The fortune teller, Art Gallery of New South Wales

Donald Friend’s ‘The fortune teller’ was painted in Brisbane after he and I had been on a painting trip to North Queensland. Donald was looking through Life magazines and saw some photographs of an Indian ceremony which included elephants decorated with elaborate designs. Donald was fascinated and later incoporated the patterns into this painting.

The street, Labuan, Australian War Memorial

Donald Friend accompanied the Allied invasion of Labuan, an archipelago off the coat of Borneo, in June 1945. Of the town of Labuan he wrote in his Diary on 20 June 1945; ‘To the town, sketching all morning, with some interesting results. One could spend a couple of months here drawing nothing but the ruins…much of the town has been cleared up- great rubble heaps removed’.

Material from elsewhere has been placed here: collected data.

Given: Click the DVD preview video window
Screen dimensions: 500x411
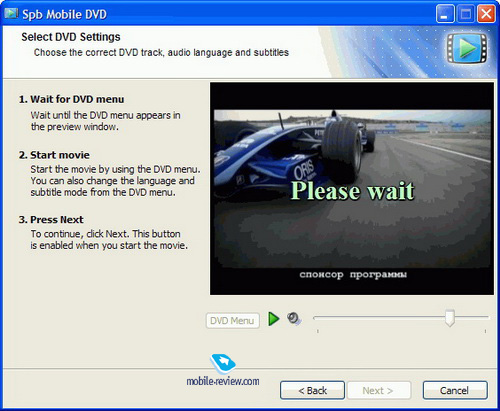Looking at the screenshot, I should click(352, 189).
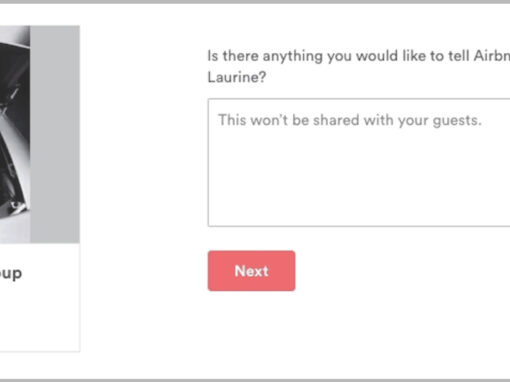Click the word "guests" in the placeholder
This screenshot has width=510, height=382.
(x=456, y=121)
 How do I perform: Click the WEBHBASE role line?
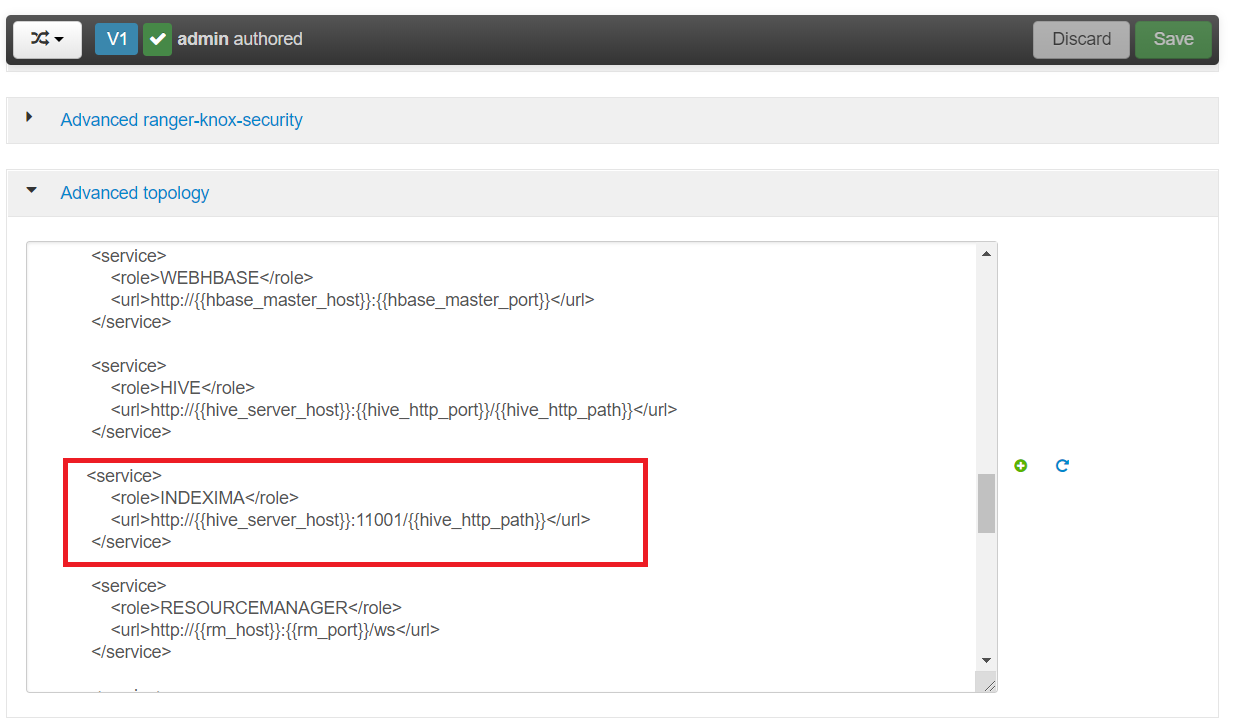pos(212,278)
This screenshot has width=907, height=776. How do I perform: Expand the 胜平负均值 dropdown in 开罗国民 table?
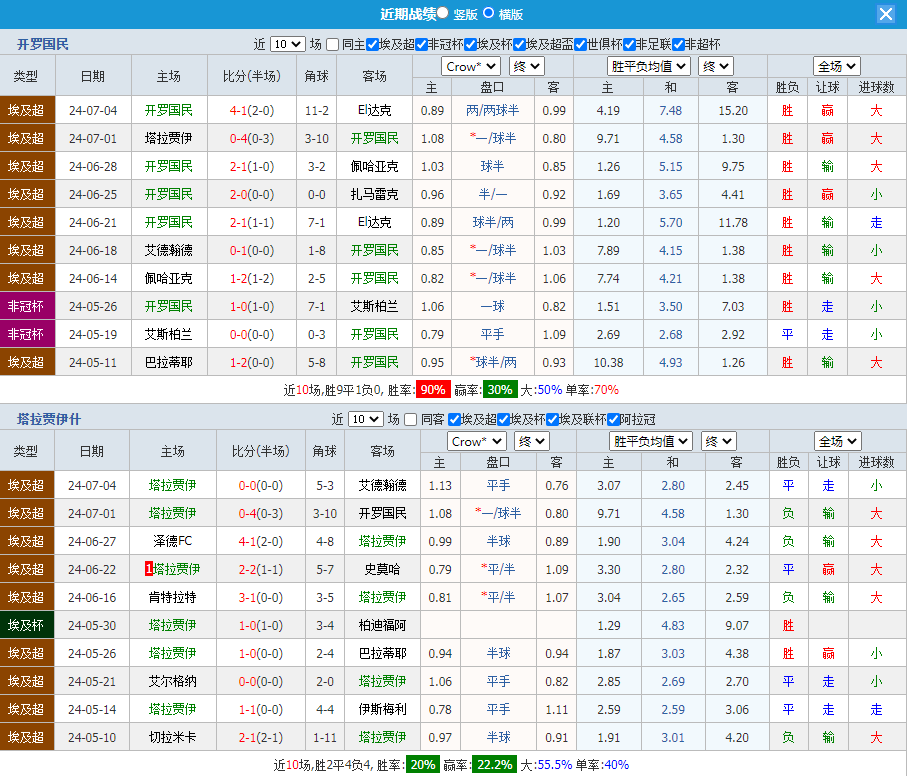pos(649,66)
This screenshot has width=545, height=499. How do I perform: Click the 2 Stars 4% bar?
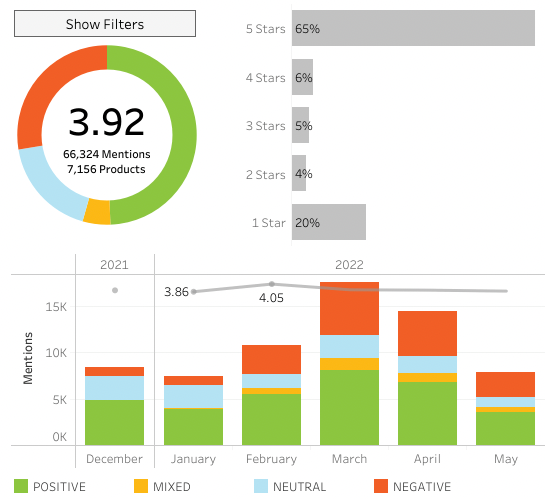click(x=299, y=173)
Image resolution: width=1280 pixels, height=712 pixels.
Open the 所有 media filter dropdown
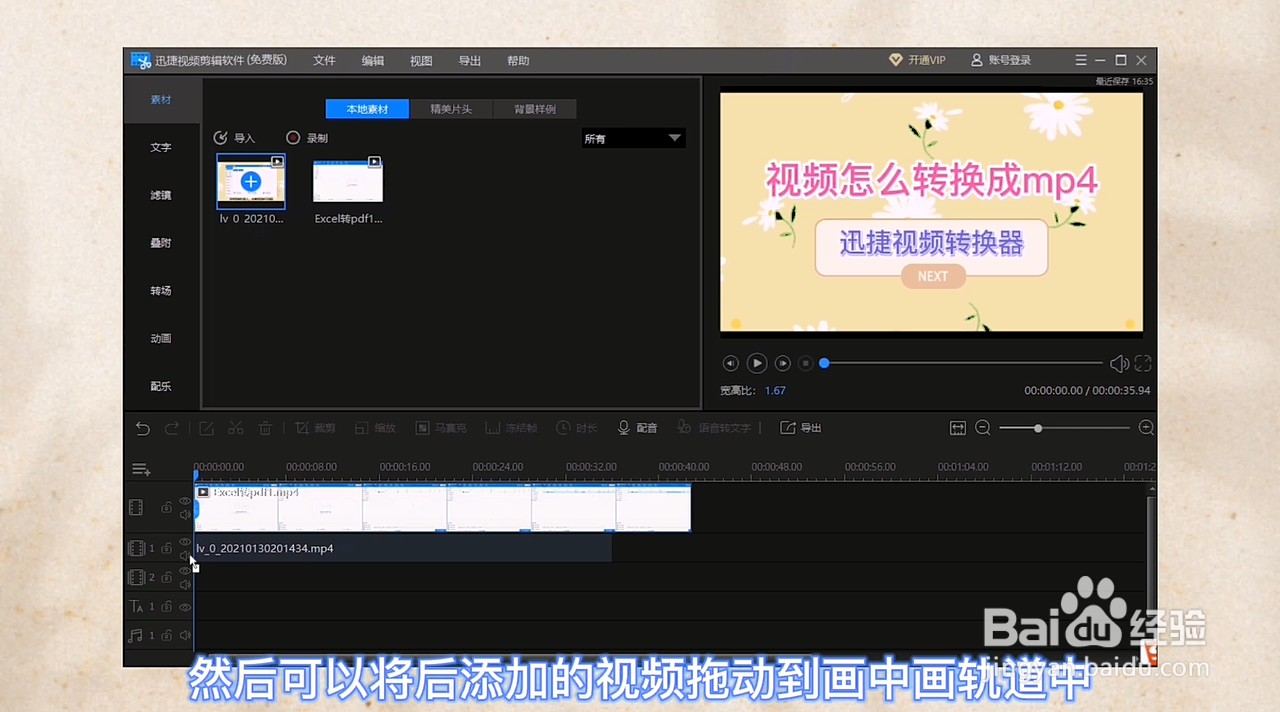[632, 138]
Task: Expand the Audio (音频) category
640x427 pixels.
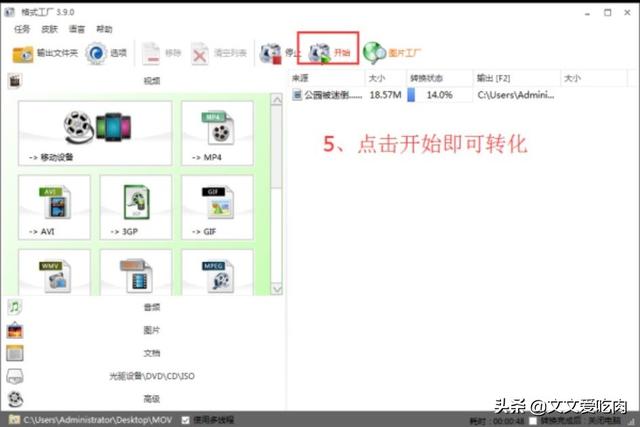Action: (150, 308)
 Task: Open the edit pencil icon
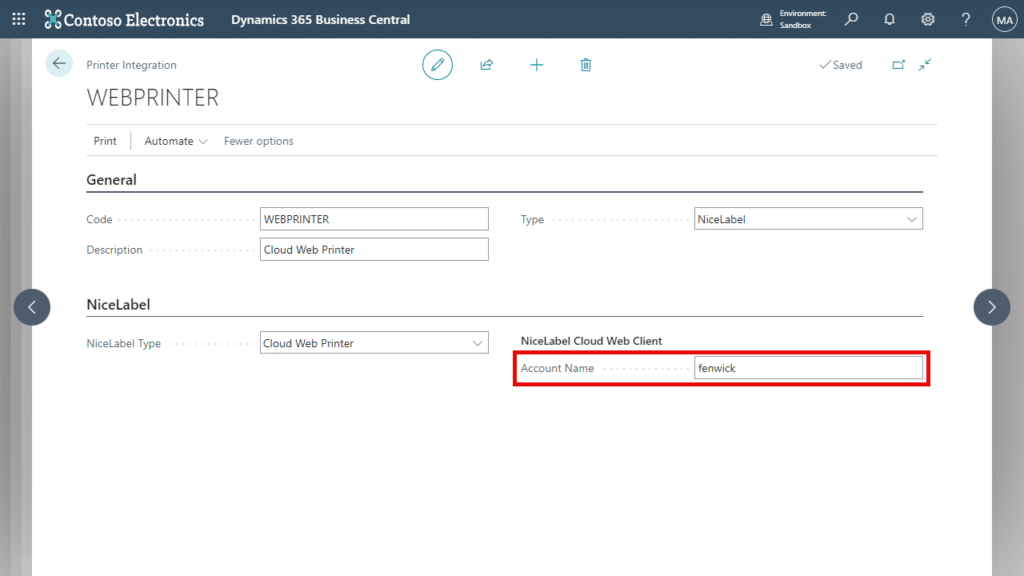tap(437, 64)
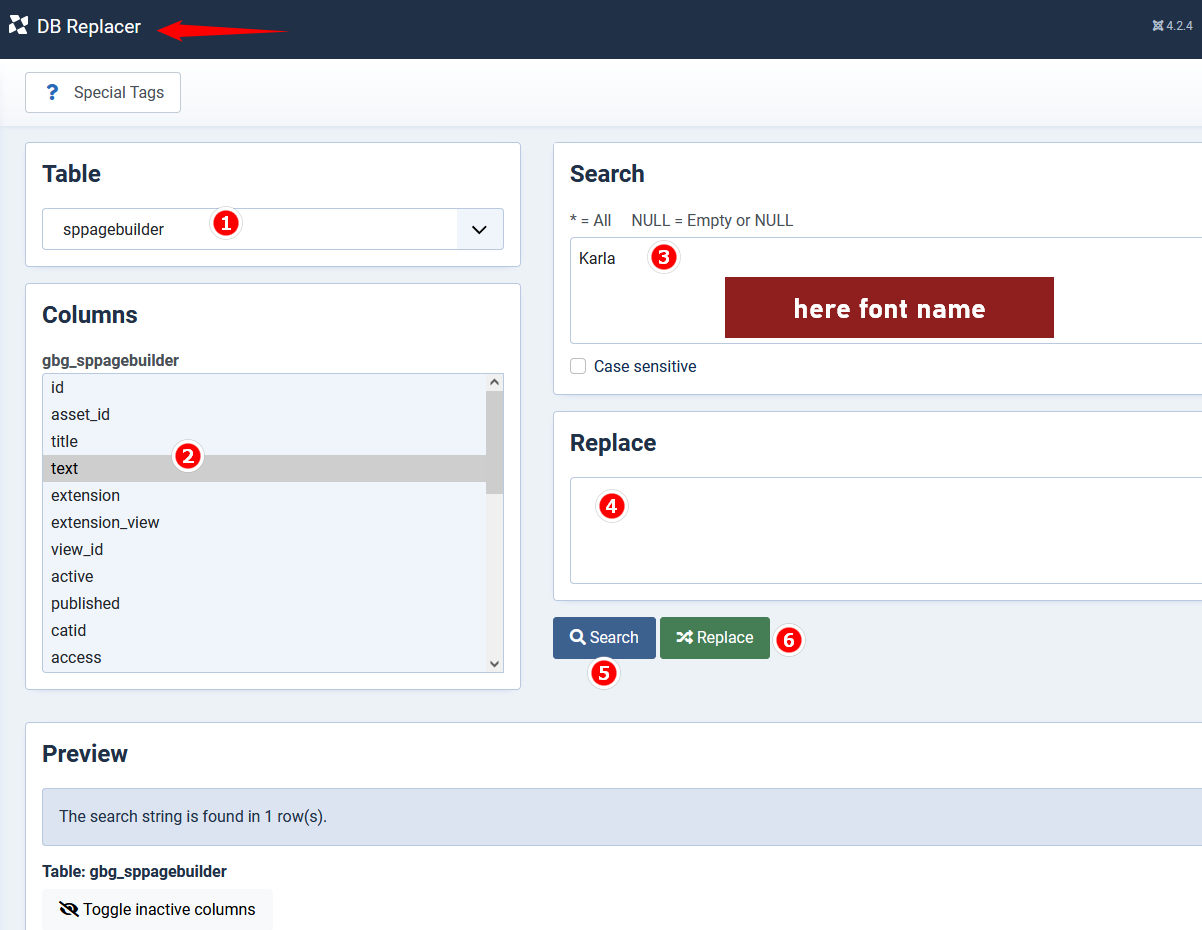Image resolution: width=1202 pixels, height=930 pixels.
Task: Click the question mark icon on Special Tags
Action: 53,92
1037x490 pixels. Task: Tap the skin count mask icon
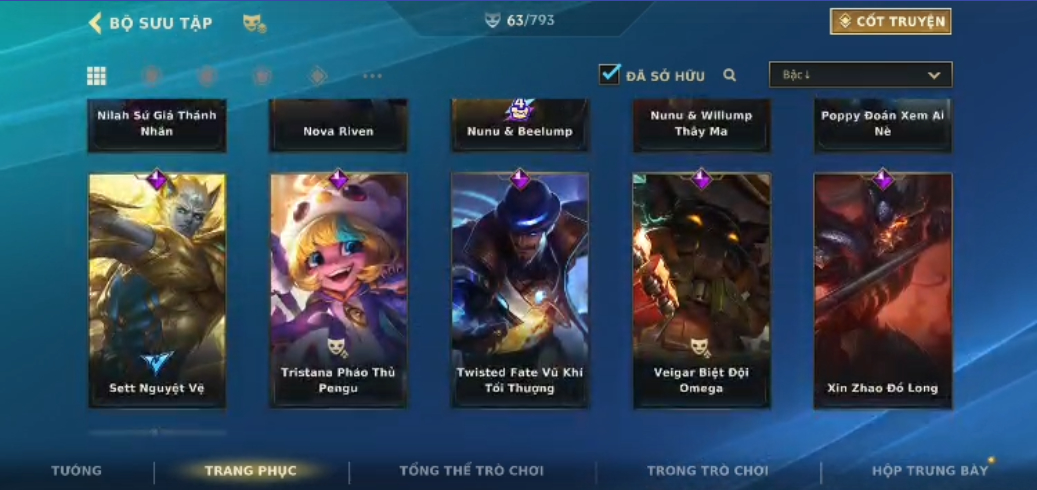coord(492,20)
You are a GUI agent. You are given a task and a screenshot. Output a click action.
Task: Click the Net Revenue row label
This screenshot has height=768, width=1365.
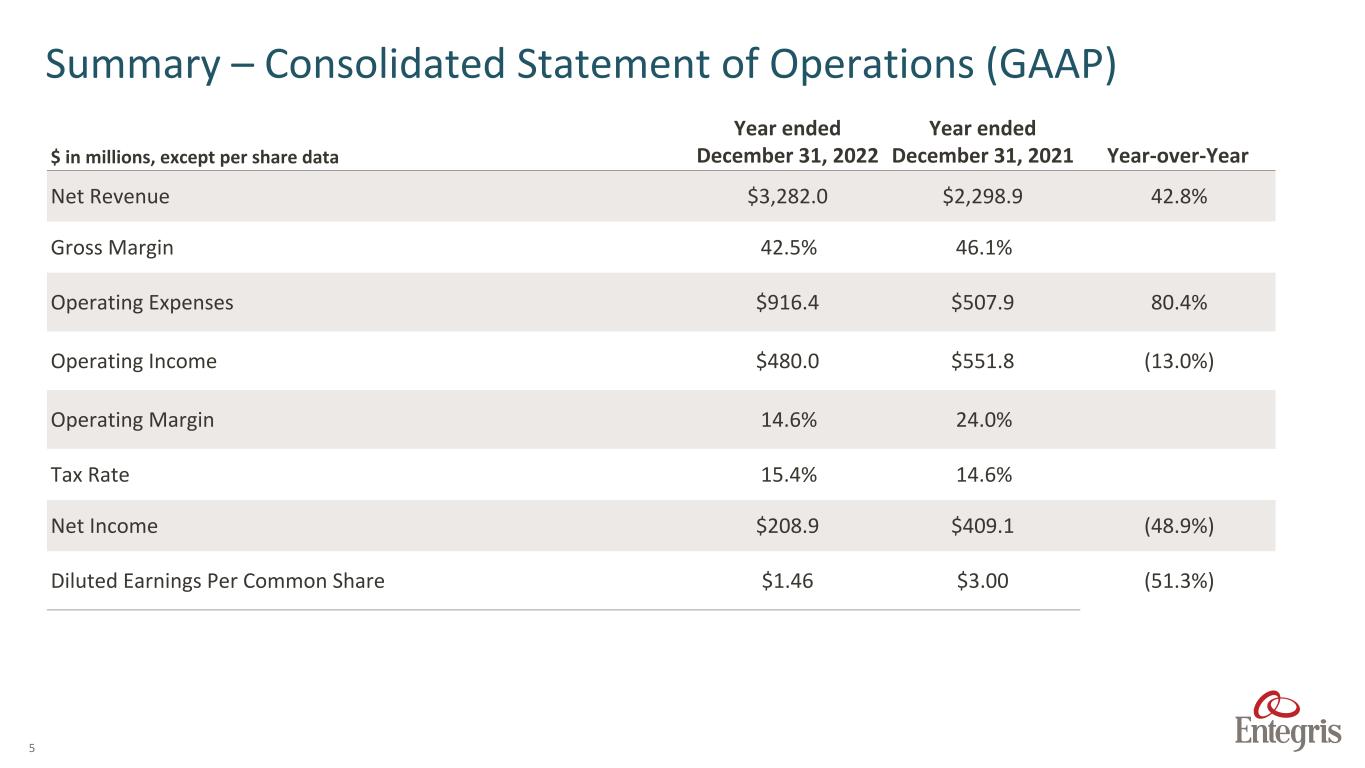point(110,197)
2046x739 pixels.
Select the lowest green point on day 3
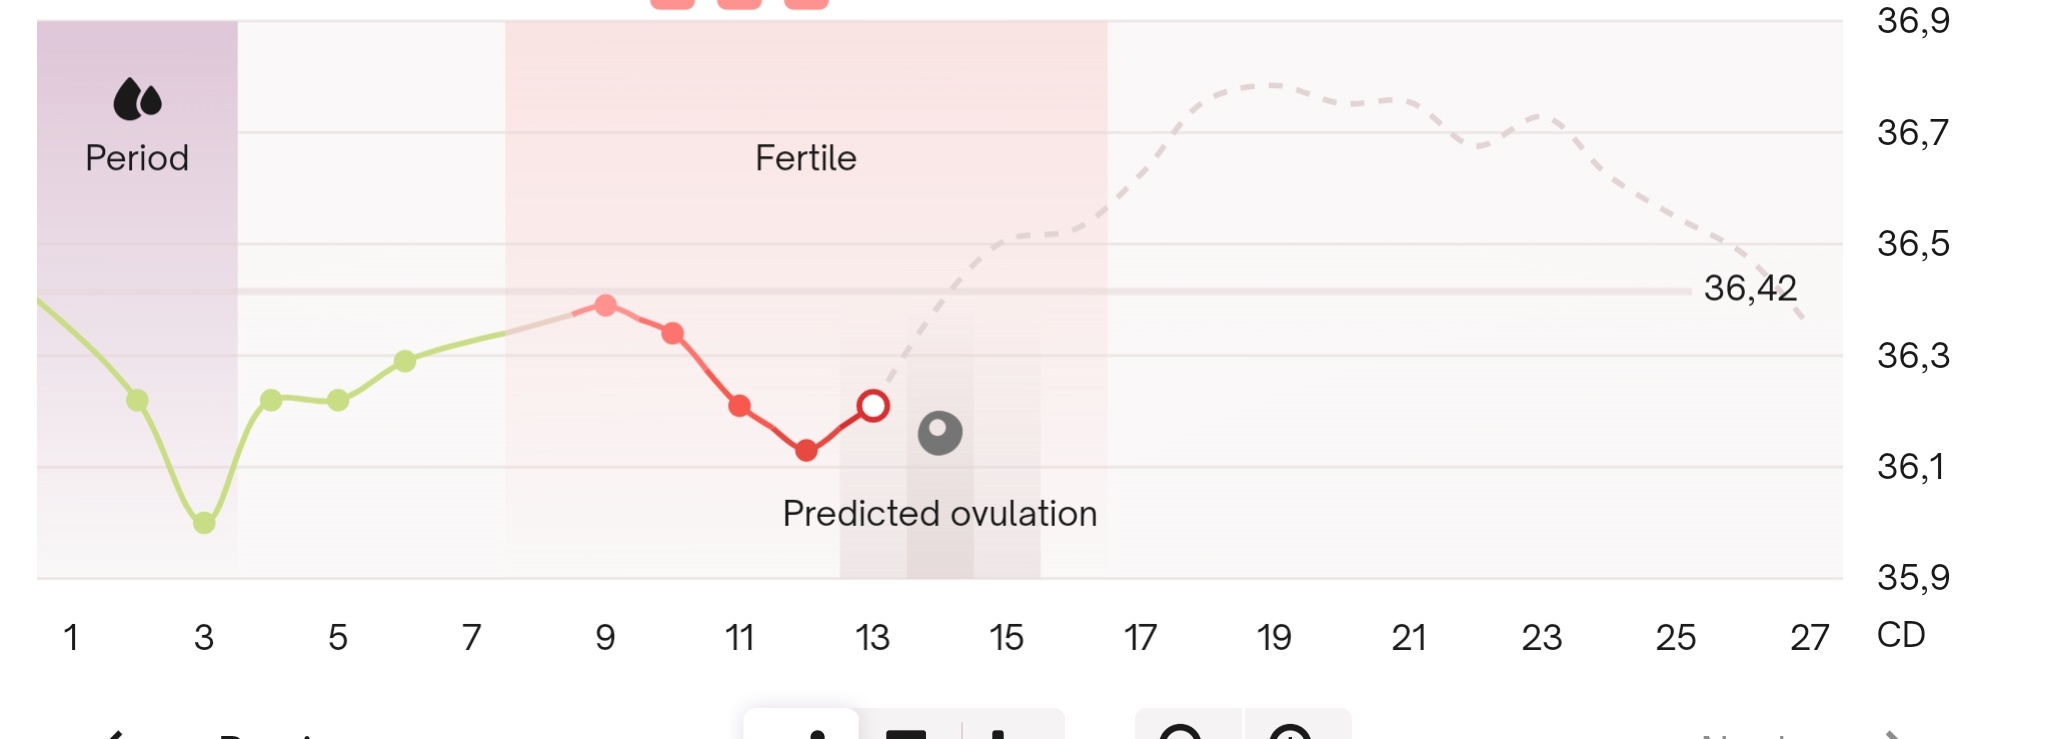pos(204,523)
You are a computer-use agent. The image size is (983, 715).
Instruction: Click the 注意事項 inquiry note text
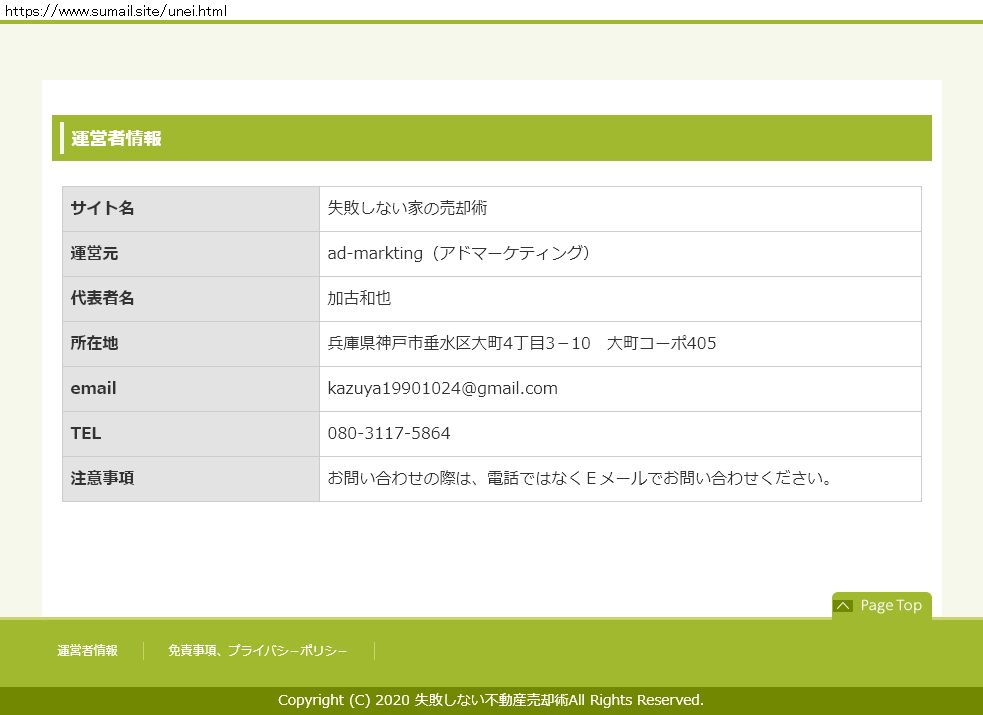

This painting is based on one of these drawings which the artist worked up with oils on his return to Australia. The tropical conditions meant that use of oil paint was nearly impossible in the field. A closer inspection of the work reveals elements of its pen and ink beginnings.

Sofala, Art Gallery of New South Wales

“Its single street, deep in the Turon valley is lined with a forest of verandah posts: the whitewash on shanties and abandoned stores cannot disguise their age-hitching posts, spring carts and bearded old-timers drowsing in the shade create the atmosphere of a different world …”.

Jaded by a frenzied city existence, Donald Friend and fellow artist Russell Drysdale made a trip from Sydney to the Bathurst area in August 1947, prompted by an article in the Sydney Morning Herald about the former gold-rush towns of the area. Stopping in Sofala, described in Friend’s diary entry as ‘a lovely crazy old village – perfect’, the two artists made sketches of the main street from the same viewpoint.